Genomic medicine is an opportunity to turn the scientific discoveries about DNA and how it works into active steps to improve the lives of future patients and identify lifesaving and life improving treatments.
Simon Morritt, chief executive, sheffield children's hospital
His vision is to launch an analytics centre that will “allow for the first time; scientists and clinicians in the city of Sheffield to do world class analysis of their projects and furthermore to propose and secure new levels of high throughput biological analysis that has not been possible before, all within an integrated framework that allows them to find new insights that they had never dreamt they could see before.
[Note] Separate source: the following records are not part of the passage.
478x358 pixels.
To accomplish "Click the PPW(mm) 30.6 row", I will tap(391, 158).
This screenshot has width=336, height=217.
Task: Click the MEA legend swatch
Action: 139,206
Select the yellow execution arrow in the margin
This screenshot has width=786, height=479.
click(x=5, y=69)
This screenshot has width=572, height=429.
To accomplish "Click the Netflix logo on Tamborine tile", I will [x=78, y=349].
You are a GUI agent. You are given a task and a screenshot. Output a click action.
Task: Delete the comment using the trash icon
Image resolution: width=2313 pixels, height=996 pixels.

We do this by hiring the world’s best to work for us – which we are doing now – and in parallel with this we develop a relationship with our customers, the people whose lives we want to impact.”
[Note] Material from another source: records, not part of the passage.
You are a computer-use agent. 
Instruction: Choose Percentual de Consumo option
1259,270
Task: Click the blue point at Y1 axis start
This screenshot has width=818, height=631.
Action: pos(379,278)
Simon Morritt, Chair of the recently established Yorkshire and Humber GMC Partnership Board, and Chief Executive of Sheffield Children’s Hospital, said: “Genomic medicine is an opportunity to turn the scientific discoveries about DNA and how it works into active steps to improve the lives of future patients and identify lifesaving and life improving treatments.”
The internationally renowned research conducted at Sheffield Neuroscience focuses on the understanding of the mechanisms of neurodegeneration and the development of new treatments for neurodegenerative diseases.
It is home to the Sheffield Institute for Translational Neuroscience (SITraN), a centre of excellence for basic and clinical research into motor neuron disease (MND) and related neurodegenerative disorders.
SITraN’s goal is to translate scientific discoveries emerging from experimental work in the laboratory into effective therapies and better outcomes for patients in the clinical care setting.
SITraN was unveiled by Her Majesty The Queen in November 2010 with the vision to overcome the devastating effects of degenerative diseases such as MND. The £18 million centre brings together state-of-the-art laboratories and equipment including a clinical database of over 1500 patients.
Over the past six years SITraN has developed into a world-leading facility which is at the forefront of research, expertise and pioneering new treatments from not only MND but other related neurological diseases such as Parkinson’s, Spinal Muscular Atrophy (SMA) and Alzheimer’s disease.
The vision behind the creation of SITraN was to establish a world-class research institute where teams of clinicians and scientists could be brought together under one roof to focus their combined skills on helping to improve the lives of patients affected by neurodegenerative conditions and their families.
Professor Dame pamela Shaw
SITraN is the brainchild of Professor Dame Pamela Shaw, now the Pro-Vice-Chancellor of Medicine, Dentistry and Health at the University of Sheffield.
Professor Shaw said: “The vision behind the creation of SITraN was to establish a world-class research institute where teams of clinicians and scientists could be brought together under one roof to focus their combined skills on helping to improve the lives of patients affected by neurodegenerative conditions and their families.
“Several of our research programmes have already made a difference to life expectancy and the quality of life for people with MND and more exciting and innovative programmes are being developed all the time. SITraN's staff are immensely grateful to all of the supporters, industry partners, organisations and patients who willingly give their time, energy and enthusiasm to help our work.
All of the talented scientists across Sheffield Neuroscience are united under one goal – to unlock the mysteries the brain and its networks to help halt, prevent or reverse neurological conditions which can have debilitating effects on both patients and their family.
By continuing to work together towards a brighter future the researchers in Sheffield are helping to provide real solutions and change lives.